> What you have to do: Every line from the one with "Screen dimensions: 1360x745" through the final line of the data below goes in the answer, copied exactly. Pictures do not.

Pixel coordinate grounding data
========================

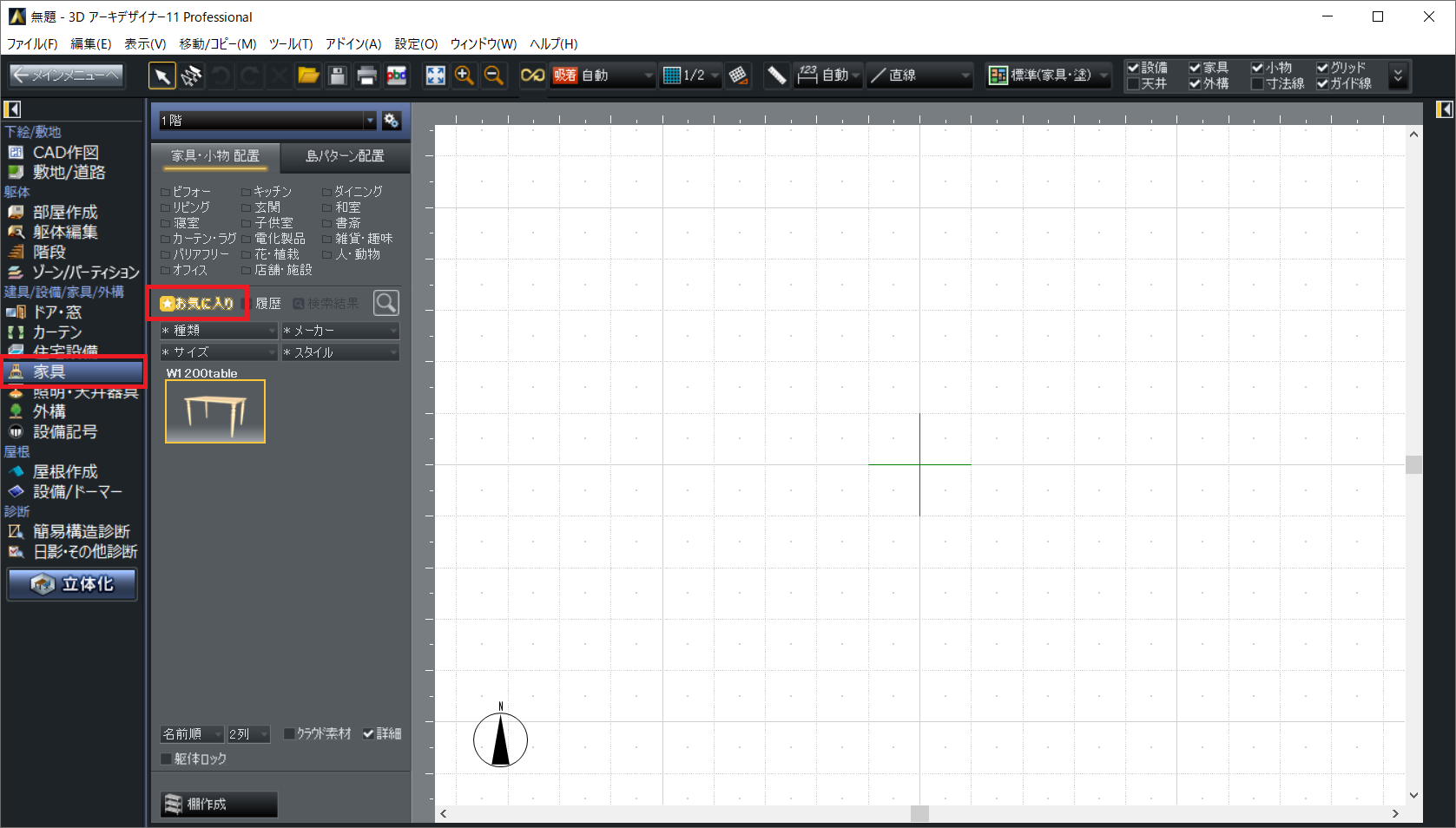The height and width of the screenshot is (828, 1456).
Task: Click the save floppy disk icon
Action: click(338, 76)

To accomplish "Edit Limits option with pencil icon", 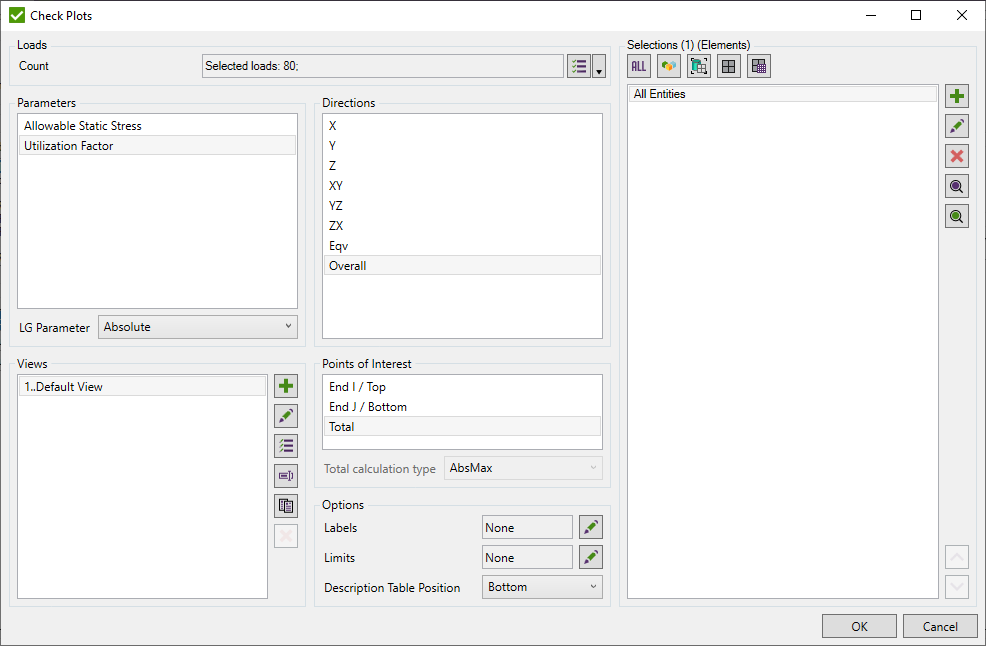I will 591,557.
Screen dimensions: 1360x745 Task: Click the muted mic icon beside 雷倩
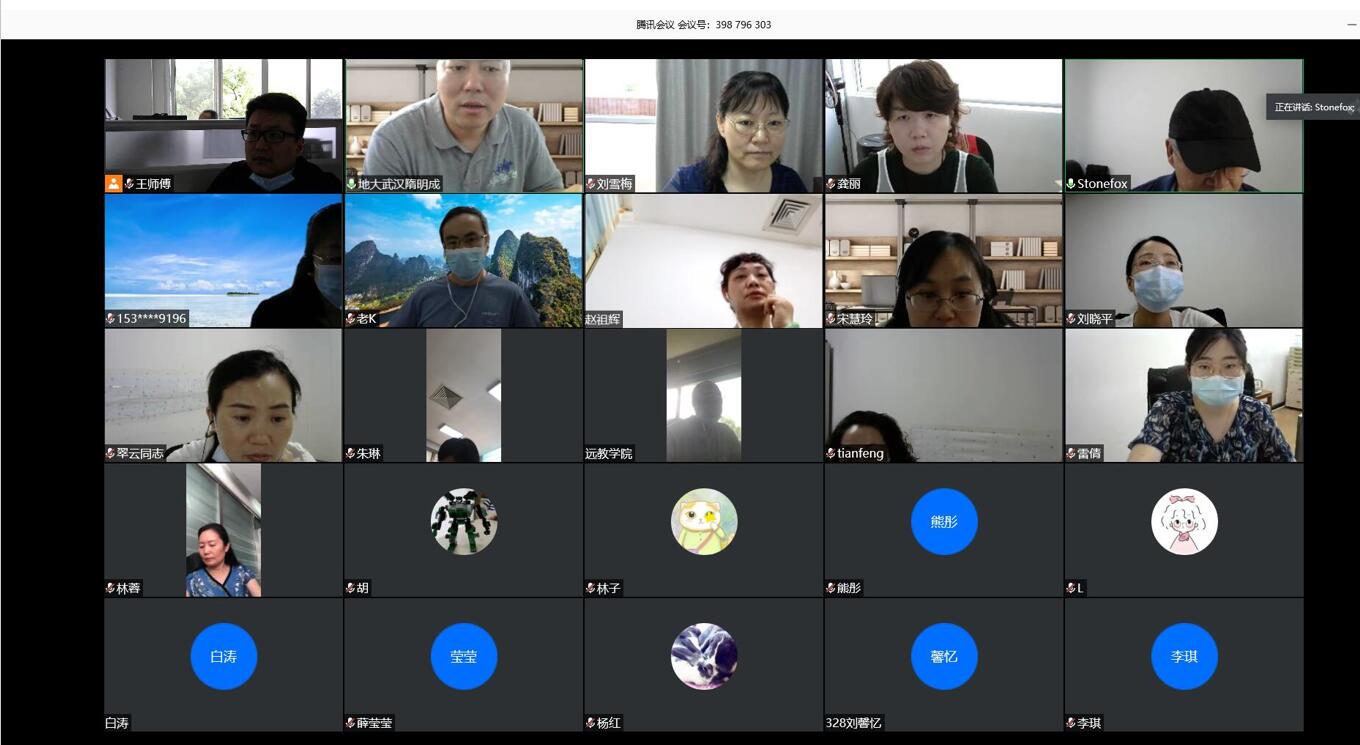point(1071,454)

========================

> Exercise solution:
Screen dimensions: 1360x745 Task: Click the muted mic icon beside 雷倩
point(1071,454)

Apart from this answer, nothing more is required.